Joe Kuzminsky

Personal information
- Date of birth: January 26, 1994 (age 31)
- Place of birth: Denver, Colorado, United States
- Height: 6 ft 4 in (1.93 m)
- Position: Goalkeeper

Youth career
- Colorado Rapids

College career
- Years: Team / Apps / (Gls)
- 2012–2016: UAB Blazers / 50 / (0)

Senior career*
- Years: Team / Apps / (Gls)
- 2014: Real Colorado Foxes / 0 / (0)
- 2017–2022: Charleston Battery / 99 / (1)
- 2020: → Maccabi Haifa (loan) / 0 / (0)
- 2023: Colorado Springs Switchbacks / 8 / (0)

= Joe Kuzminsky =

American soccer player

Joe Kuzminsky (born January 26, 1994) is an American former professional soccer player who played as a goalkeeper.

==Career==
Kuzminsky played five years of college soccer at the University of Alabama at Birmingham between 2012 and 2016, including a red-shirted year in 2012.
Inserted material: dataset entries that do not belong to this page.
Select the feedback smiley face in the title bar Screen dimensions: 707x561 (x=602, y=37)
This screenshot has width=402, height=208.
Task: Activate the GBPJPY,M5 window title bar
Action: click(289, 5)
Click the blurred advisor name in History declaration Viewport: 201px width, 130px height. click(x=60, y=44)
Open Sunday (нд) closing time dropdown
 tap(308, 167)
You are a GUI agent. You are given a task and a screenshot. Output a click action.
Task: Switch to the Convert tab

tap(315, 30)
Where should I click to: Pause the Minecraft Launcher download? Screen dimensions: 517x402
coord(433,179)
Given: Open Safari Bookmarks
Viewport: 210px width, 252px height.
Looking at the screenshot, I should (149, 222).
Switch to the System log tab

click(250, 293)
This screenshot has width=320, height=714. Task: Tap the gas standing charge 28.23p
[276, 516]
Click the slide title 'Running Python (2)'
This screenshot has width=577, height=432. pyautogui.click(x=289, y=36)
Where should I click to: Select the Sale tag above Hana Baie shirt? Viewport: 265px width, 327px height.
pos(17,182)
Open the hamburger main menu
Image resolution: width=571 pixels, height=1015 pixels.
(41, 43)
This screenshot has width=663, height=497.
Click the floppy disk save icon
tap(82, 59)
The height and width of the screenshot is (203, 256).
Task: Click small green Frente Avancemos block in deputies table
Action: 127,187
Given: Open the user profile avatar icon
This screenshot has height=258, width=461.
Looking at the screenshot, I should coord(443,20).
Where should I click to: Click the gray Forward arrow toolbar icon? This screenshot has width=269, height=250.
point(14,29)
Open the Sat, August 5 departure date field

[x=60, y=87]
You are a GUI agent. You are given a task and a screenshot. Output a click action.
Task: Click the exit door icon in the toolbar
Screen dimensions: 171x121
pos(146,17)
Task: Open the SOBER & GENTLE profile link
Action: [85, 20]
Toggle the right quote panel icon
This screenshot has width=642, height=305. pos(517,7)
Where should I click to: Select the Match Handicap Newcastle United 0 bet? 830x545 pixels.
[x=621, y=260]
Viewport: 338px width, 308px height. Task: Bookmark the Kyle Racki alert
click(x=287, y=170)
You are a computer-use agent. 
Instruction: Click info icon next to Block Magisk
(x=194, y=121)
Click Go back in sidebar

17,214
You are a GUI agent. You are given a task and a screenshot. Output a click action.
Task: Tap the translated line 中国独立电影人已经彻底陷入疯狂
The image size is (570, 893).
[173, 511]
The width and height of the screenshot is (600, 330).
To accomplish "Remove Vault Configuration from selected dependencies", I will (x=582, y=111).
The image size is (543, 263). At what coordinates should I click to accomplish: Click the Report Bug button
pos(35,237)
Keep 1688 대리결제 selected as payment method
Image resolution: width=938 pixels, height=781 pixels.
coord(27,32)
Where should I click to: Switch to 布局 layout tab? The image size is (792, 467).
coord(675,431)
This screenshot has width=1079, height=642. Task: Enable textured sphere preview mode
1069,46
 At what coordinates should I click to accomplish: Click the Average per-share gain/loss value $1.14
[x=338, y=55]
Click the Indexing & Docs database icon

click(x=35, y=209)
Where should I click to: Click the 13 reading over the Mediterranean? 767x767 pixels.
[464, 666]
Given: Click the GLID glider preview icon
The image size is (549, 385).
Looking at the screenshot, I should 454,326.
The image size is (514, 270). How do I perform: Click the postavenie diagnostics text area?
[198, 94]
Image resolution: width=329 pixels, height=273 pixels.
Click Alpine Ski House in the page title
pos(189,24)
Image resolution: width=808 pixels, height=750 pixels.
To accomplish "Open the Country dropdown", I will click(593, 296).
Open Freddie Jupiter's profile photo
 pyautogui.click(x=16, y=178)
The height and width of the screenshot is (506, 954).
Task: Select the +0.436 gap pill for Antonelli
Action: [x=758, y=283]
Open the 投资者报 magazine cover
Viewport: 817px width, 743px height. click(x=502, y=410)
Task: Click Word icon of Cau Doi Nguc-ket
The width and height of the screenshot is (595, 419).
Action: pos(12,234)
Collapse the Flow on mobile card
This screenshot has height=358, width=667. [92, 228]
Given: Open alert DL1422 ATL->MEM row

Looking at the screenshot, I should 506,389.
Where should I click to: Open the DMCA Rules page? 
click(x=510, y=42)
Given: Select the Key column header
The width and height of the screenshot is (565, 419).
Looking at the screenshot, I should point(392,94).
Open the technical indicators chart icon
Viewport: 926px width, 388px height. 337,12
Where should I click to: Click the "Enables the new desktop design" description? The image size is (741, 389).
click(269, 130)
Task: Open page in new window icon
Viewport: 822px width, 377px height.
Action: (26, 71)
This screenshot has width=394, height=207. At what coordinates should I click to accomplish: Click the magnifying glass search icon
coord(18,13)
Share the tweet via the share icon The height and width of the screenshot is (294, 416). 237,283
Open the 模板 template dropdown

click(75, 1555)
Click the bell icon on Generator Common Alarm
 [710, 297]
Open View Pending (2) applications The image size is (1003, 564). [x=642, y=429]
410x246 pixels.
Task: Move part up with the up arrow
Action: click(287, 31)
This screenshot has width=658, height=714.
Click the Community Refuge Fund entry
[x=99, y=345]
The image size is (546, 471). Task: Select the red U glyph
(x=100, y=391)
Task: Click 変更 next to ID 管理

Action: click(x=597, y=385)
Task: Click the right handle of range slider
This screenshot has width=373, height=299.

Kuzminsky also played with USL PDL side Real Colorado Foxes in 2014.

Kuzminsky signed with USL Championship club Charleston Battery on March 21, 2017.

In January 2020, Kuzminsky was sent on a season-long loan to Maccabi Haifa of the Israeli Premier League.

Kuzminsky entered the 2022 season as the longest-tenured player on the Battery, his sixth year with the team. He played his 100th overall game for the club on April 23, 2022, against Louisville City FC, a 1–1 draw at home. Kuzminsky also scored the fire goal of his career during the 2022 season, finding the back of the net in stoppage time against Loudoun United FC in a successful last-ditch effort to earn a 1–1 draw at the death. Following the 2022 season, Kuzminsky was released by Charleston.

On December 9, 2022, it was announced that Kuzminsky would join USL Championship side Colorado Springs Switchbacks for their 2023 season.